During cross-examination on Wednesday, prosecutor Peter Forbes told Shipwright he was "a bully towards women - do you accept that?”
“No, that’s your opinion,” Shipwright responded.
"I loved him. I hurt because he won’t change..."
Shipwright said he was living on-site in an unfinished home on the former Padwell Inn site off Stone Street at the time of the incident.
He claimed the victim's cuts, bruises and swelling were a result of self-harming or “walking into a door frame” while he was elsewhere.
“That cut above your eye was sustained when Mr Shipwright wasn’t even in the room,” his barrister SeanSsummerfield told the victim.

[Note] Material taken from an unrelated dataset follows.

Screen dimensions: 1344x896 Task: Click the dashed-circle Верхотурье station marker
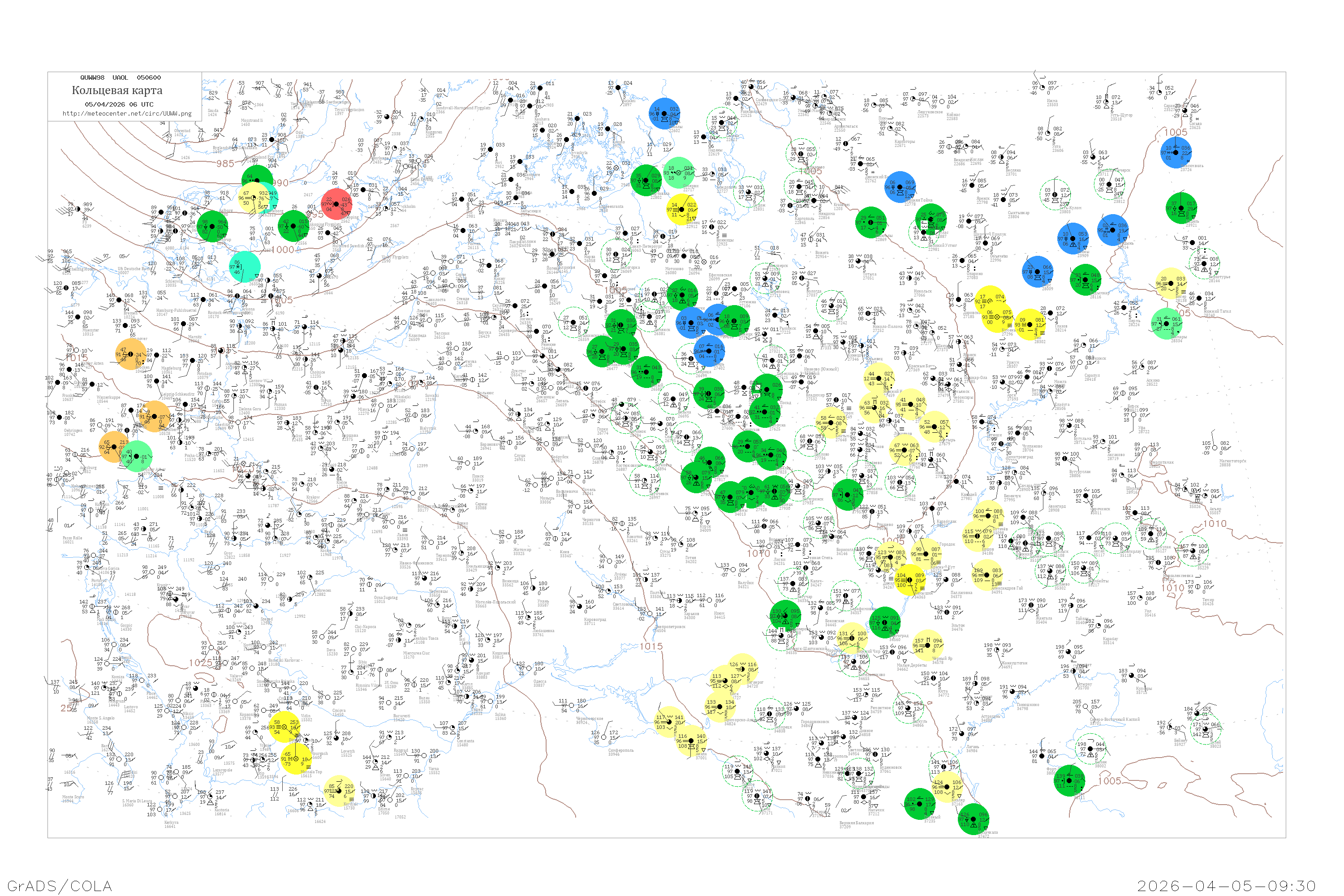click(1204, 263)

“Did you walk into the door frame downstairs? Did you see that as an opportunity to get what you wanted?”
“No I did not, I did not do that,” she replied.
“Perhaps, what happened, is you deliberately cut yourself," Mr Somerville said.
“Why would I do that? All I wanted was to go home," she replied.
“I had no reason. I loved him. I hurt because he won’t change."
Shipwright, of Stone Street, was convicted by 11-1 majority of occasioning actual bodily harm.
He was acquitted of making threats to kill.
"I knew he was going to call me a liar and deny it - why wouldn't he?"
The woman told the court in a victim impact statement Shipwright's two to three minutes of violence and gaslighting tactics left her "terrified, shocked and disorientated".
"I knew he was going to call me a liar and deny it - why wouldn't he?"
She said she suffers flashbacks, hot sweats and panic attacks, adding: "I'm just sad."
Mitigating, Mr Somerville said Shipwright was "helping others while inside" having spent five months on remand and had been offered a job with his previous employer when released from custody.
Handing down a five-year restraining order, Judge Simon Taylor KC told Shipwright he has "extremely concerning traits".
The judge highlighted his victim's "slight build" compared to Shipwright's own stocky physique.
He said: "You blamed her. You said, 'I didn't do this, you did, you did it to yourself.'
"Whether this was an attempt of gaslighting or you wanted her to know who was in charge, I conclude this was you trying to dominate your victim."